## Exercise brief:
Give back all the records exactly, keeping every line whole.

[Stored data]
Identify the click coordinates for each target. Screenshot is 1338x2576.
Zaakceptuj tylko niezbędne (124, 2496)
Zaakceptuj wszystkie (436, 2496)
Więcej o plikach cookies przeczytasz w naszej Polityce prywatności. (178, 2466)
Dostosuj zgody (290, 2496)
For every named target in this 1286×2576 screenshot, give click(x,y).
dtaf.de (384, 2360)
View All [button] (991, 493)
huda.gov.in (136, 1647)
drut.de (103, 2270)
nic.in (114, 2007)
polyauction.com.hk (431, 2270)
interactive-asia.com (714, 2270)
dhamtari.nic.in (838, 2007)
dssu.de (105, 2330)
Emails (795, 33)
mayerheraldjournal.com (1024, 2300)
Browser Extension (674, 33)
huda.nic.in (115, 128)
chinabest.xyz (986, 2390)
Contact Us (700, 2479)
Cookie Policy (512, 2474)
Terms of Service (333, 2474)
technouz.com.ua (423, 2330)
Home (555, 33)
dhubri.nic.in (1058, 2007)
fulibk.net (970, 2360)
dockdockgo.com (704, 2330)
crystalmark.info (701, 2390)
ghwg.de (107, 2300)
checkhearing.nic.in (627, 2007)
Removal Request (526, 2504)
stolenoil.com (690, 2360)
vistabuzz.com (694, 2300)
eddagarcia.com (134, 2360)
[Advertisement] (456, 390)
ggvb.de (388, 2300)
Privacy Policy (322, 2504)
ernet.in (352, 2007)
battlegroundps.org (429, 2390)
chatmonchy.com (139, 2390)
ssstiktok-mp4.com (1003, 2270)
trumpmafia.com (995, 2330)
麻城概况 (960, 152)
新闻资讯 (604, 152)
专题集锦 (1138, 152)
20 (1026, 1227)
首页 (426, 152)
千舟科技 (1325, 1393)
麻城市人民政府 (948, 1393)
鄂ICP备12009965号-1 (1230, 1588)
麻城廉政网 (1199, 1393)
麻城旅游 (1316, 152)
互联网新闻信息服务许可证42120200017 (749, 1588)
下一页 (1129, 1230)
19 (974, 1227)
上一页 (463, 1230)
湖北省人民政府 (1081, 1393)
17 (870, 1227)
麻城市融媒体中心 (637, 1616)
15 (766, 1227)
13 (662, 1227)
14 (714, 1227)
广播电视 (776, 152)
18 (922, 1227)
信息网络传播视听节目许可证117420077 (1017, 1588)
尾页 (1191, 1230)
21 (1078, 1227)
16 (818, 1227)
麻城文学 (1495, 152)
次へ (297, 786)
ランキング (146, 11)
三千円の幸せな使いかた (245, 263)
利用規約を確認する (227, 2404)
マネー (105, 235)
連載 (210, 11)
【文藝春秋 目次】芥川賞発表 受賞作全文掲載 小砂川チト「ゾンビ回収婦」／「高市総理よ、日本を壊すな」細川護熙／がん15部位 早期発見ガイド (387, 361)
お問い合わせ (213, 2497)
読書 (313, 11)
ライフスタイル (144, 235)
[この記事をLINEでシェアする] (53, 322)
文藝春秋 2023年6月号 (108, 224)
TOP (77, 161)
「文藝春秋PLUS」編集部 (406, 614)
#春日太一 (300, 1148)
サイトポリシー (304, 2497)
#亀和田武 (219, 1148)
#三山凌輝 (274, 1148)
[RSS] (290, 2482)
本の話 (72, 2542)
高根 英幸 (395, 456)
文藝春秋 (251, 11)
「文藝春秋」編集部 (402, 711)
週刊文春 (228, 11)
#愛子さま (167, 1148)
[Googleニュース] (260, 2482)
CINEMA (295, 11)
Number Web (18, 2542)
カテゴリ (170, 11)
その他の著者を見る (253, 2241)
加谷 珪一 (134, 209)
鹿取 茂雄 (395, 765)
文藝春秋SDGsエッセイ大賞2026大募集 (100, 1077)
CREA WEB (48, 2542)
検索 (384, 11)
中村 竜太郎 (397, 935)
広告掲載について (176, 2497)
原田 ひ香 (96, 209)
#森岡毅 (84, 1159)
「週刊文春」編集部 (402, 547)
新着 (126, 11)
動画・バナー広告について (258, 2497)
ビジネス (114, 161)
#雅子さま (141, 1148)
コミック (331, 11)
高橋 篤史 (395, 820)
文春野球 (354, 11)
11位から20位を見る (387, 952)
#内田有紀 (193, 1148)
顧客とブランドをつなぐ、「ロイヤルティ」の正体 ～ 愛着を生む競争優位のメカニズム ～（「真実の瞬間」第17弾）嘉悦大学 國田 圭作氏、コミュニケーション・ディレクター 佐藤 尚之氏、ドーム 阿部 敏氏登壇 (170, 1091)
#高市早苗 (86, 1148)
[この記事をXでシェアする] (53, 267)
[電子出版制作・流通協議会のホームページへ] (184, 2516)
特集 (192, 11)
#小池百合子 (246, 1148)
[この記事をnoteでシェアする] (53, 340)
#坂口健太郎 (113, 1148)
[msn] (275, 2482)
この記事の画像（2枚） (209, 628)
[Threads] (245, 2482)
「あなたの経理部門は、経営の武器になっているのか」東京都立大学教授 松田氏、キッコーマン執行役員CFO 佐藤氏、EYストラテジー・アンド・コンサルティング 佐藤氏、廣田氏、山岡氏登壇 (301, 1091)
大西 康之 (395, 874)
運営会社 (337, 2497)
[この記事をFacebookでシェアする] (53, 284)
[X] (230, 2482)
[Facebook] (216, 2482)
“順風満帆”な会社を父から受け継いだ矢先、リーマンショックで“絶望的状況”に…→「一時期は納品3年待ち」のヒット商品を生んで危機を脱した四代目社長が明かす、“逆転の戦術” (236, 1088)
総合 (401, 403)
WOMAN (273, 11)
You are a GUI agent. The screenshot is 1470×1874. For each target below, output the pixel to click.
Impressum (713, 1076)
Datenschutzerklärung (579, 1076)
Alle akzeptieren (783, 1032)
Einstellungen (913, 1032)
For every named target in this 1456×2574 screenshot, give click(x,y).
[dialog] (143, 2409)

## Answer section:
Identify the click coordinates for each target. Screenshot is 1338x2576.
Zaakceptuj tylko niezbędne (124, 2496)
Zaakceptuj wszystkie (436, 2496)
Więcej o plikach cookies przeczytasz w naszej Polityce prywatności. (178, 2466)
Dostosuj zgody (290, 2496)
For every named target in this 1286×2576 screenshot, give click(x,y).
dtaf.de (384, 2360)
View All [button] (991, 493)
huda.gov.in (136, 1647)
drut.de (103, 2270)
nic.in (114, 2007)
polyauction.com.hk (431, 2270)
interactive-asia.com (714, 2270)
dhamtari.nic.in (838, 2007)
dssu.de (105, 2330)
Emails (795, 33)
mayerheraldjournal.com (1024, 2300)
Browser Extension (674, 33)
huda.nic.in (115, 128)
chinabest.xyz (986, 2390)
Contact Us (700, 2479)
Cookie Policy (512, 2474)
Terms of Service (333, 2474)
technouz.com.ua (423, 2330)
Home (555, 33)
dhubri.nic.in (1058, 2007)
fulibk.net (970, 2360)
dockdockgo.com (704, 2330)
crystalmark.info (701, 2390)
ghwg.de (107, 2300)
checkhearing.nic.in (627, 2007)
Removal Request (526, 2504)
stolenoil.com (690, 2360)
vistabuzz.com (694, 2300)
eddagarcia.com (134, 2360)
[Advertisement] (456, 390)
ggvb.de (388, 2300)
Privacy Policy (322, 2504)
ernet.in (352, 2007)
battlegroundps.org (429, 2390)
chatmonchy.com (139, 2390)
ssstiktok-mp4.com (1003, 2270)
trumpmafia.com (995, 2330)
麻城概况 (960, 152)
新闻资讯 (604, 152)
专题集锦 (1138, 152)
20 (1026, 1227)
首页 (426, 152)
千舟科技 (1325, 1393)
麻城市人民政府 (948, 1393)
鄂ICP备12009965号-1 (1230, 1588)
麻城廉政网 (1199, 1393)
麻城旅游 (1316, 152)
互联网新闻信息服务许可证42120200017 (749, 1588)
下一页 (1129, 1230)
19 (974, 1227)
上一页 (463, 1230)
湖北省人民政府 (1081, 1393)
17 (870, 1227)
麻城市融媒体中心 (637, 1616)
15 (766, 1227)
13 (662, 1227)
14 (714, 1227)
广播电视 (776, 152)
18 (922, 1227)
信息网络传播视听节目许可证117420077 (1017, 1588)
尾页 (1191, 1230)
21 (1078, 1227)
16 (818, 1227)
麻城文学 (1495, 152)
次へ (297, 786)
ランキング (146, 11)
三千円の幸せな使いかた (245, 263)
利用規約を確認する (227, 2404)
マネー (105, 235)
連載 (210, 11)
【文藝春秋 目次】芥川賞発表 受賞作全文掲載 小砂川チト「ゾンビ回収婦」／「高市総理よ、日本を壊すな」細川護熙／がん15部位 早期発見ガイド (387, 361)
お問い合わせ (213, 2497)
読書 (313, 11)
ライフスタイル (144, 235)
[この記事をLINEでシェアする] (53, 322)
文藝春秋 2023年6月号 (108, 224)
TOP (77, 161)
「文藝春秋PLUS」編集部 (406, 614)
#春日太一 (300, 1148)
サイトポリシー (304, 2497)
#亀和田武 (219, 1148)
#三山凌輝 (274, 1148)
[RSS] (290, 2482)
本の話 (72, 2542)
高根 英幸 (395, 456)
文藝春秋 (251, 11)
「文藝春秋」編集部 (402, 711)
週刊文春 (228, 11)
#愛子さま (167, 1148)
[Googleニュース] (260, 2482)
CINEMA (295, 11)
Number Web (18, 2542)
カテゴリ (170, 11)
その他の著者を見る (253, 2241)
加谷 珪一 (134, 209)
鹿取 茂雄 (395, 765)
文藝春秋SDGsエッセイ大賞2026大募集 (100, 1077)
CREA WEB (48, 2542)
検索 (384, 11)
中村 竜太郎 (397, 935)
広告掲載について (176, 2497)
原田 ひ香 (96, 209)
#森岡毅 (84, 1159)
「週刊文春」編集部 (402, 547)
新着 (126, 11)
動画・バナー広告について (258, 2497)
ビジネス (114, 161)
#雅子さま (141, 1148)
コミック (331, 11)
高橋 篤史 (395, 820)
文春野球 (354, 11)
11位から20位を見る (387, 952)
#内田有紀 (193, 1148)
顧客とブランドをつなぐ、「ロイヤルティ」の正体 ～ 愛着を生む競争優位のメカニズム ～（「真実の瞬間」第17弾）嘉悦大学 國田 圭作氏、コミュニケーション・ディレクター 佐藤 尚之氏、ドーム 阿部 敏氏登壇 (170, 1091)
#高市早苗 (86, 1148)
[この記事をXでシェアする] (53, 267)
[電子出版制作・流通協議会のホームページへ] (184, 2516)
特集 (192, 11)
#小池百合子 (246, 1148)
[この記事をnoteでシェアする] (53, 340)
#坂口健太郎 (113, 1148)
[msn] (275, 2482)
この記事の画像（2枚） (209, 628)
[Threads] (245, 2482)
「あなたの経理部門は、経営の武器になっているのか」東京都立大学教授 松田氏、キッコーマン執行役員CFO 佐藤氏、EYストラテジー・アンド・コンサルティング 佐藤氏、廣田氏、山岡氏登壇 (301, 1091)
大西 康之 (395, 874)
運営会社 (337, 2497)
[この記事をFacebookでシェアする] (53, 284)
[X] (230, 2482)
[Facebook] (216, 2482)
“順風満帆”な会社を父から受け継いだ矢先、リーマンショックで“絶望的状況”に…→「一時期は納品3年待ち」のヒット商品を生んで危機を脱した四代目社長が明かす、“逆転の戦術” (236, 1088)
総合 (401, 403)
WOMAN (273, 11)
You are a GUI agent. The screenshot is 1470×1874. For each target below, output the pixel to click.
Impressum (713, 1076)
Datenschutzerklärung (579, 1076)
Alle akzeptieren (783, 1032)
Einstellungen (913, 1032)
For every named target in this 1456×2574 screenshot, give click(x,y).
[dialog] (143, 2409)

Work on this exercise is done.